- **Texte affiché**
::::::::
Des destructions d’emploi sont attendues dans le secteur pétrolier qui en a été un grand pourvoyeur dans les années 2000/2010. En contrepartie, de nombreuses créations d’emploi sont attendues dans l’éolien et le solaire. Leur nombre devrait être cinq à dix fois plus élevés en 2030 par rapport à aujourd’hui. Par le jeu des compensations, la part de l’emploi dans l’énergie en 2050 resterait stable ou augmenterait dans la plupart des États, à l’exception notable de la Louisiane, du Dakota du Nord et du Wyoming. Au Nouveau-Mexique, il passerait de 6 à 10 % et de 5 à 6 % en Virginie-Occidentale.

La modernisation des infrastructures

Les centrales éoliennes ou solaires qui sont essentiellement installées dans des zones désertiques nécessitent la réalisation d’un large réseau de lignes à haute tension. Plusieurs milliards de dollars d’investissement devront être consacrés à ce réseau dans les prochaines années. La vétusté du réseau est en soi un problème aux États-Unis comme l’ont prouvé les coupures au Texas. La vague de froid a souligné la fragilité des infrastructures hors d’âge. L’Amérique a besoin d’interconnexions capables de transmettre de grandes quantités d’électricité sur de longues distances en provenance d’un grand nombre de centrales qu’elles soient au fioul, au gaz, nucléaires, alimentées par la biomasse, à l’hydrogène, éoliennes ou solaires.

Même les États pétroliers optent pour la croissance verte

De plus en plus de gouverneurs d’États s’engagent dans la réduction des émissions de gaz à effet de serre. Au Nouveau Mexique, l’objectif fixé par la gouverneure démocrate, Michelle Lujan Grisham, est de ramener en 2030 les émission à 45 % en-dessous de leur niveau de 2005, soit 60 % de moins que leur niveau de 2018. Dans l’ensemble de l’État, des fermes solaires sont construites, le réseau routier comporte de plus en plus de points de recharges pour les voitures électriques. Au Texas, un État pétrolier, par excellence, l’éolien fournit un quart de l’électricité. La récente vague de froid en bloquant les pâles des éoliennes a entraîné des coupures d’électricité touchant quatre millions de personnes. En 2022, 36 % de la production de l’électricité texane, selon le service d’information sur l’énergie américain (EIA) sera issue de sources renouvelables, soit autant que la production provenant du gaz naturel.
::::::::
- **Données sources**
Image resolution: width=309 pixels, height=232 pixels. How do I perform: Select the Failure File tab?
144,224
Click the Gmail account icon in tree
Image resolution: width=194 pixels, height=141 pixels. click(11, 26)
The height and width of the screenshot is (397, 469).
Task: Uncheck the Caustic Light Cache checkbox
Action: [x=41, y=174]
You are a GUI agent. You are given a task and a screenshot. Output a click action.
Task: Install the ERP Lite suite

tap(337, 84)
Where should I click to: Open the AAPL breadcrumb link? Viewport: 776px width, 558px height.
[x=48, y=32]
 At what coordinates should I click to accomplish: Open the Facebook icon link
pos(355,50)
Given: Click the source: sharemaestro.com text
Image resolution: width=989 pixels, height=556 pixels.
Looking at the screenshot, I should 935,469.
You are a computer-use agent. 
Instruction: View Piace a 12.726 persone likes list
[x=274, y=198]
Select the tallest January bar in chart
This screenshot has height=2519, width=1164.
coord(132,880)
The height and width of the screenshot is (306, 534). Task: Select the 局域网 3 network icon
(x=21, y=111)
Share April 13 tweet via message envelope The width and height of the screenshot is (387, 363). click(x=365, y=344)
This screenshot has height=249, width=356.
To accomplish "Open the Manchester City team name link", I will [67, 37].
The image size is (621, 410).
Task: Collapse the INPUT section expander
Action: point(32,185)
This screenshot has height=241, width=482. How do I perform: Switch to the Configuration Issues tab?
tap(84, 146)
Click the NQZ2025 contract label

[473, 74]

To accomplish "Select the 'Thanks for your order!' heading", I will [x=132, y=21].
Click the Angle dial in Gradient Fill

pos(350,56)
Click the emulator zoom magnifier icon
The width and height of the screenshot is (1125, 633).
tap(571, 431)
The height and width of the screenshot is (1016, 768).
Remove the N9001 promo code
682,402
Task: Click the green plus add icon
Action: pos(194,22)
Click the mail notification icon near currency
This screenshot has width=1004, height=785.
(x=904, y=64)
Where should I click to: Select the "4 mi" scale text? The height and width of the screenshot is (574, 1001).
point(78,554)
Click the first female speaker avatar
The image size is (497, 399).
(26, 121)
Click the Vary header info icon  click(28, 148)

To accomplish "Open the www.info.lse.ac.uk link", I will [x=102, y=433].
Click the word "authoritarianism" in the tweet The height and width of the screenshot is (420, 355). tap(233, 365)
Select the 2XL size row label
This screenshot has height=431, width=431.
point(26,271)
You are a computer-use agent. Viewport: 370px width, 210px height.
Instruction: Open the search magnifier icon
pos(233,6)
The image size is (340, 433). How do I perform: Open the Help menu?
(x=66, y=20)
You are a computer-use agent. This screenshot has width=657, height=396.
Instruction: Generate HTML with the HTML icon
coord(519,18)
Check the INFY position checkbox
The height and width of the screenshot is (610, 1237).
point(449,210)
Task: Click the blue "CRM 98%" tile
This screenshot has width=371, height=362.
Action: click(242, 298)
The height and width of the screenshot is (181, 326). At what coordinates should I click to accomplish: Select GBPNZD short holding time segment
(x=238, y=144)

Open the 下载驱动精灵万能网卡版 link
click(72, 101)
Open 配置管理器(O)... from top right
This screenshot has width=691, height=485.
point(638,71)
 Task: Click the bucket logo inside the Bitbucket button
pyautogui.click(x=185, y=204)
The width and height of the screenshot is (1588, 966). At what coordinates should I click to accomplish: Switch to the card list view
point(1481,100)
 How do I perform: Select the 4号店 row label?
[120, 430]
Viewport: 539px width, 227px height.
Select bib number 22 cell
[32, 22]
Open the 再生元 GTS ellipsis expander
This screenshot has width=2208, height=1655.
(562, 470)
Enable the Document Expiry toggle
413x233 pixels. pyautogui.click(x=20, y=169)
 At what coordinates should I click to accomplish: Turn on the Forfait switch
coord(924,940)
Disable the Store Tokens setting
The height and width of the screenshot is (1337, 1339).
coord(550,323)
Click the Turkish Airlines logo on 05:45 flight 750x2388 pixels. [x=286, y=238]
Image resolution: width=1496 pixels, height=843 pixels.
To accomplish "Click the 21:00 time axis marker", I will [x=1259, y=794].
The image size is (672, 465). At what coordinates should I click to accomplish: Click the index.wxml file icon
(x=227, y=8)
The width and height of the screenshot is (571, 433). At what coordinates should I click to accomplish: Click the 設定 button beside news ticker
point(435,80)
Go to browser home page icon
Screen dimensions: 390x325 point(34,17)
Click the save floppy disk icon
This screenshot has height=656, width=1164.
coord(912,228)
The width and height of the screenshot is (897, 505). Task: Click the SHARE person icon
::::::::
- **Consigne 1**
Dupliquez à l'identique, dans la liste, le passage allant de la ligne contenant "Task: Click the blue" jusqu'à la ligne contenant "coord(550,323)", ces deux lignes comprises.
- **Consigne 2**
Rédigez la suite du texte sur la transition énergétique aux États-Unis, à partir de sa dernière phrase.
La liste n'a aucun rapport avec le texte sur la transition énergétique aux États-Unis.

- **Résultat final 1**
Task: Click the blue "CRM 98%" tile
This screenshot has width=371, height=362.
Action: click(242, 298)
The height and width of the screenshot is (181, 326). At what coordinates should I click to accomplish: Select GBPNZD short holding time segment
(x=238, y=144)

Open the 下载驱动精灵万能网卡版 link
click(72, 101)
Open 配置管理器(O)... from top right
This screenshot has width=691, height=485.
point(638,71)
 Task: Click the bucket logo inside the Bitbucket button
pyautogui.click(x=185, y=204)
The width and height of the screenshot is (1588, 966). At what coordinates should I click to accomplish: Switch to the card list view
point(1481,100)
 How do I perform: Select the 4号店 row label?
[120, 430]
Viewport: 539px width, 227px height.
Select bib number 22 cell
[32, 22]
Open the 再生元 GTS ellipsis expander
This screenshot has width=2208, height=1655.
(562, 470)
Enable the Document Expiry toggle
413x233 pixels. pyautogui.click(x=20, y=169)
 At what coordinates should I click to accomplish: Turn on the Forfait switch
coord(924,940)
Disable the Store Tokens setting
The height and width of the screenshot is (1337, 1339).
coord(550,323)

- **Résultat final 2**
Le respect par les États-Unis de leurs engagements aura un effet qui dépassera les frontières et qui s’imposera aux autres pays. Il est peu probable que les pays pauvres et à revenu intermédiaire, désireux de sortir leurs citoyens de la pauvreté, s’efforceront de réduire leurs émissions si la nation la plus riche du monde refuse de limiter les siens, qui sont parmi les plus importantes du monde par personne. Grâce à la puissance de la recherche, la réactivité des entreprises et le sens de l’organisation, l’économie américaine devrait rapidement rattraper son retard au niveau de la transition énergétique malgré la puissance des groupes de pression pétroliers et charbonniers. Dans le passé, l’économie américaine a prouvé sa forte capacité à se transformer et à tirer profit du changement. 

Taxer la consommation d’énergie au service du développement durable

Le respect des Accords de Paris suppose une réduction d’ici le milieu du siècle de la production d’énergie carbonée. Les pays à faible revenus rechignent à respecter les engagements pris en 2015 car ils ne sont responsables que de 4 % des émissions de CO2. Leur Gouvernement estime que la responsabilité du réchauffement climatique est imputable aux pays développés à travers les émissions réalisées depuis deux cents ans. L’opposition des pays en développement est également motivée par le fait que les économies les plus avancées appliquent des tarifs insuffisants pour atteindre les objectifs de l’Accord de Paris. Plus de 70 % des émissions produites par les pays de l’OCDE et du G20 échappent à tout impôt. Plus de la moitié des émissions ne sont soumises à aucune limitation même en tenant compte des systèmes d’échange de droits d’émission.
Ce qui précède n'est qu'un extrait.